Quando cheguei aqui eu não falava português e foi uma muçulmana brasileira que me ajudou no início. Quando fui na escola no primeiro dia, todo mundo estava curioso, as meninas vinham e tentavam falar comigo, mas como eu não respondia deixavam para lá. Eu não entendia a língua e pensava ‘Como eu falo com elas se eu não sei o que estão falando, e elas não entendem o que eu falo?’, por isso eu não conversava com ninguém. Até hoje lembro que só falava quando precisava de ajuda em alguma coisa que eu não sabia. E como hoje eu já entendo, converso com as minhas colegas de escola, e quando eu preciso de ajuda, elas me ajudam, e quando elas precisam eu ajudo.  

E como foi com os professores, como era a comunicação entre vocês?

A minha dificuldade foi só com o português, na matéria de português. Em outras matérias, como matemática, eu tirava nota máxima, então alguns professores tentavam falar comigo em inglês. Quando estava no segundo bimestre do sexto ano, eu conheci a Vicentina Couto na escola em que eu estudava, que é professora de inglês e português. Ela me ajudou muito, me passava em inglês todo o conteúdo que os professores davam, usamos muito o Google Tradutor para poder nos comunicar. Eu também pude fazer as provas com ela em uma sala diferente e no turno contrário me ensinava português, então eu chegava 8h no colégio e só ia para casa às 19h. Teve outra professora de português da escola que me ensinou a escrever com letra cursiva, porque no Paquistão a gente escreve com letra de forma e o alfabeto também é diferente. Várias vezes fui aluna destaque pelas minhas notas.

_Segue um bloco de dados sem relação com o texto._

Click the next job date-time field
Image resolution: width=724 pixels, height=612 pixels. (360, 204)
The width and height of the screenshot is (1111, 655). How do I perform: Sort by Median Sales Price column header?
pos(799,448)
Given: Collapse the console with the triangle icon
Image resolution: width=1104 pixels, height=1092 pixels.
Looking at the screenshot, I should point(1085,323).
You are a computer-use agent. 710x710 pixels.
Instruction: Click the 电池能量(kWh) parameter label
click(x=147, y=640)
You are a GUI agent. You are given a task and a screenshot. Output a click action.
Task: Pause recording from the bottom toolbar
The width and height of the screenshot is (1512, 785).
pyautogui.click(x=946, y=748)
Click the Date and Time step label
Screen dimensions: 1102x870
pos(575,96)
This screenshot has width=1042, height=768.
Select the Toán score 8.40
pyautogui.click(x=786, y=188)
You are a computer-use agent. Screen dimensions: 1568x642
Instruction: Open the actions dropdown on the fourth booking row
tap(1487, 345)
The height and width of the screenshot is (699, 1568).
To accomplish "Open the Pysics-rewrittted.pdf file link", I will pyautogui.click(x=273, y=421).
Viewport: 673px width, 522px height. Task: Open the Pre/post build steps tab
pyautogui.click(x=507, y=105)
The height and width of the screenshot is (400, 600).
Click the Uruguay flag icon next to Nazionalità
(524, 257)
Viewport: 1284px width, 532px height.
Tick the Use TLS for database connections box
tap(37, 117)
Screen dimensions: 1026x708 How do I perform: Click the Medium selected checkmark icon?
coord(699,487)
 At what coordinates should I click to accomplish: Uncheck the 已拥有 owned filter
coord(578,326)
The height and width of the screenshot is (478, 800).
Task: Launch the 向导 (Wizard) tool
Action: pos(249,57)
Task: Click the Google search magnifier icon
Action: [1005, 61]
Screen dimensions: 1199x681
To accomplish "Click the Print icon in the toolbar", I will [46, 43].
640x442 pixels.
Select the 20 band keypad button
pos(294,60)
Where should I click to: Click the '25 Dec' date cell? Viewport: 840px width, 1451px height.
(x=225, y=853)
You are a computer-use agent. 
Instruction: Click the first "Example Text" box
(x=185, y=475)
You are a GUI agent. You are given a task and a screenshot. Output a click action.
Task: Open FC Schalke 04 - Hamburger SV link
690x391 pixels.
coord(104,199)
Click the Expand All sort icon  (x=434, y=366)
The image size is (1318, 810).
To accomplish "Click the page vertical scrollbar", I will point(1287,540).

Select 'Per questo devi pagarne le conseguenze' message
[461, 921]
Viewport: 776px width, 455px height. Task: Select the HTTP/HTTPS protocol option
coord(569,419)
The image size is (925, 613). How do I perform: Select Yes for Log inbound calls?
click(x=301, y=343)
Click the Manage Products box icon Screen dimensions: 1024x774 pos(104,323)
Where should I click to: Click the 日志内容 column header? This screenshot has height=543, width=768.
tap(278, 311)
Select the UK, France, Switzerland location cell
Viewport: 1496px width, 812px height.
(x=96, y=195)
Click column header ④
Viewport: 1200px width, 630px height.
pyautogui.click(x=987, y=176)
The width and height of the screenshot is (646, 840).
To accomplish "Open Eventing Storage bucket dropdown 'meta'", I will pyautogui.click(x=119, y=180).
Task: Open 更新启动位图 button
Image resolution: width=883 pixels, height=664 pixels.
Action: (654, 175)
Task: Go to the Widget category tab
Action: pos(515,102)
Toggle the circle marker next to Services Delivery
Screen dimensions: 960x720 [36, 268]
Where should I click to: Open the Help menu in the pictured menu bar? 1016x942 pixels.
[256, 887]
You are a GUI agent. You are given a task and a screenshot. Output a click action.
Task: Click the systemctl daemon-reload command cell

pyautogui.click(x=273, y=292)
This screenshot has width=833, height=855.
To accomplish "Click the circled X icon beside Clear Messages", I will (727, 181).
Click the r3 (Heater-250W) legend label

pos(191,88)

Como foi a recepção na escola?

Os professores e os colegas de classe foram tranquilos, nunca sofri preconceito por ser de outro país, nem pela minha religião ou por usar hijab, pelo menos eu não. Eu vestia a blusa do uniforme e colocava o hijab por cima e nunca tive problemas com isso dentro da escola. Por eu ser muçulmana as pessoas tinham curiosidades e vinham me perguntar para saber mais. Eu só não gostava dos olhares, me sentia desconfortável. Então, para tentar me esconder, eu ficava na biblioteca ou na sala dos professores. No início eu não usei o hijab dentro da escola pra tentar me adaptar, mas quando eu percebi que os meninos daqui ficam olhando, eu voltei a usar porque não gostava de receber essa atenção. 

Aconteceu algum episódio que te deixou desconfortável? 

Aconteceu uma coisa quando ainda estava no ensino fundamental. Uma mulher, que era professora de inglês de outra escola, todo dia me esperava na frente do meu colégio para ficar falando sobre o que é Jesus, e o que ele fez de bom, tentando me converter para a religião dela. Eu tentava falar que nós, muçulmanos, também acreditamos em Jesus e explicar as coisas, mas não adiantava. Mas na escola não aconteceu nada, eu só me sentia desconfortável para fazer educação física, eu tinha que usar uma roupa mais adequada, não usava legging, e tinha que ficar tomando cuidado para, durante as atividades, meu hijab não cair. 

Pretende continuar morando e estudando no Brasil ou quer ir para o exterior?

Meus pais querem que eu seja médica, como todas as mães e pais paquistaneses, não importa em qual país, mas o que eu realmente quero é fazer a graduação e trabalhar no Paquistão. Quero ser médica militar de lá. Se eu não conseguir, vou estudar na Europa, que é onde meu pai mora, ou então no Canadá.